Qualcomm is also saying that Apple has made material false statements in various contexts, and that these misrepresentations have harmed both Qualcomm and consumers. High on the list is an allegation made to the Korea Fair Trade Commission that Qualcomm has never offered Apple reasonable access to its patents, characterizing Qualcomm as some kind of patent zombie, all this at a moment in time when the KFTC was considering action against Qualcomm. In other words, Apple was putting a thumb on the scale in Korea. This kind of behavior — called “incitement” — is explicitly forbidden by the cooperation agreement. By inciting, Apple has breached the contract and, Qualcomm says, is no longer owed the payment.

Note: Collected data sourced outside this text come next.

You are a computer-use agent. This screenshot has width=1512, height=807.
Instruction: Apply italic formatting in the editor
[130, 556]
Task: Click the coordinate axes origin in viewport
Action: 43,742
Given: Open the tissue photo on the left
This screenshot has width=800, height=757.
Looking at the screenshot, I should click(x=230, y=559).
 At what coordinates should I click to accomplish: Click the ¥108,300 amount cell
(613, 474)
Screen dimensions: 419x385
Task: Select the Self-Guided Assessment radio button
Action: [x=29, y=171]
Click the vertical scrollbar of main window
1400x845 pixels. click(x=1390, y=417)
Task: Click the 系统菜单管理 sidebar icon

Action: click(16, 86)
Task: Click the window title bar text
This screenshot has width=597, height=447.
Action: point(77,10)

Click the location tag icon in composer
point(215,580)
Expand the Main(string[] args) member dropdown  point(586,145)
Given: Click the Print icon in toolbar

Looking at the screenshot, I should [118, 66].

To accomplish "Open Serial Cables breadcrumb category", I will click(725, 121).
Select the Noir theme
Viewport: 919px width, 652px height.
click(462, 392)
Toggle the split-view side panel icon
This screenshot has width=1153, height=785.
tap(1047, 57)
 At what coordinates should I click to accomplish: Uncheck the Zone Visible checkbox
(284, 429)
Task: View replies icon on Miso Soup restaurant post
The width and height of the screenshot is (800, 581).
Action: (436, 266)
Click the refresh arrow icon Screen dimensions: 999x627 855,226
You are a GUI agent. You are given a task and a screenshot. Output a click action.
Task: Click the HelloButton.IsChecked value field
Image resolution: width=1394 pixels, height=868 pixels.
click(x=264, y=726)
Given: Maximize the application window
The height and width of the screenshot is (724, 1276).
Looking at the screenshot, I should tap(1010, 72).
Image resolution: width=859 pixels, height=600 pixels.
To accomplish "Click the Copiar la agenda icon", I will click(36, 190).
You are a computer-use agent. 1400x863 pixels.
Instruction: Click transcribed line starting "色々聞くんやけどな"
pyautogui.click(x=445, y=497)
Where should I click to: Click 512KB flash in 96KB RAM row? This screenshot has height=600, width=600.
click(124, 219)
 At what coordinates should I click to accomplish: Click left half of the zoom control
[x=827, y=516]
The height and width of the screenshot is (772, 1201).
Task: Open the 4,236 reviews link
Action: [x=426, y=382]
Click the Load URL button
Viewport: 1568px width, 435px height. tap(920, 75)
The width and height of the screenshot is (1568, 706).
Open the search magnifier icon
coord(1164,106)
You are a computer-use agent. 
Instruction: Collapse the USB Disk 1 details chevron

Also, Apple has interfered with third parties, in this case the contract manufacturers that make iPhones. If Qualcomm is actually holding back $1 billion in payments potentially owed to Apple, then Apple is able to get back at Qualcomm by causing the contract manufacturers to withhold their payments to Qualcomm. Qualcomm has done business with the four contract manufacturers that make iPhones (Foxconn, Pegatron, Wistron, and Compal) since before the iPhone was introduced, and these companies have for the most part paid their licensing royalties in full. Despite Qualcomm’s having offered Apple a direct patent license at various points, Apple has continued to procure iPhones from contract manufacturers that maintained the licensing arrangements. In retaliation for Qualcomm’s withholding payment, Apple simply underpaid its suppliers by the amount it thinks it was owed by Qualcomm, forcing them to further withhold the same amounts from payments made to Qualcomm. At first, it looked like Apple was only going to hold back the disputed $1 billion. But since in the last week of April, Apple indicated that it will continue to withhold payments until the dispute is resolved, pointing to the much larger amount really under contention.

Apple has been buying iPhones from Foxconn for nine years, and paying the negotiated price. Now, Apple is unilaterally declaring the amount it will pay a key contract manufacturer for its product, even if that amount is less than what it costs Foxconn to make the product.

For Qualcomm, a spot of particular soreness is Apple’s insulting mischaracterization of the performance differential between Qualcomm’s modem chips and those of Intel, which supplies modems for some of the iPhone 7 family. According to Qualcomm, Apple throttled Qualcomm’s modem by not making use of advanced features — specifically, 256-QAM and 4x4 MIMO — that increase data rates by 33%. Despite this maneuver, which made Intel’s modem look better, the Qualcomm modem still outperformed the Intel part. To add injury to insult, Apple attempted to keep Qualcomm from discussing this result through threats to future business.

Qualcomm believes that its wireless implementations are superior, that these capabilities were created through multi-billion-dollar investments, and that Apple has benefited greatly from them. In a saturated and slowing smartphone market, Apple wants to increase its margins by squeezing its suppliers by, apparently, any means. It is absurd on the face of it that Apple asserts it is being bullied when it is the 800lb gorilla.

But it may have tried to grab the lunch money of the wrong kid. Qualcomm, while not as large or profitable as Apple, has its own deep war chest, lots of intellectual property lawyers on staff and retainer, and vast experience in venues around the world dealing with intellectual property licensing issues. If Apple wants a better deal, it should negotiate in good faith directly, not light brush fires everywhere.

If Apple is bluffing, Qualcomm is not falling for it. The wireless technology provider is ready to present — no, relishes the prospect of presenting — its case to a jury. Apple’s politics of bullying in the shadows will not do well in the glare of public scrutiny. Apple may be a master at choking its supply chain partners, but that strategy is more a sign of weakness than strength. With nothing to replace the iPhone, Apple can’t see where its next meal is coming from and is thus turning to desperate methods.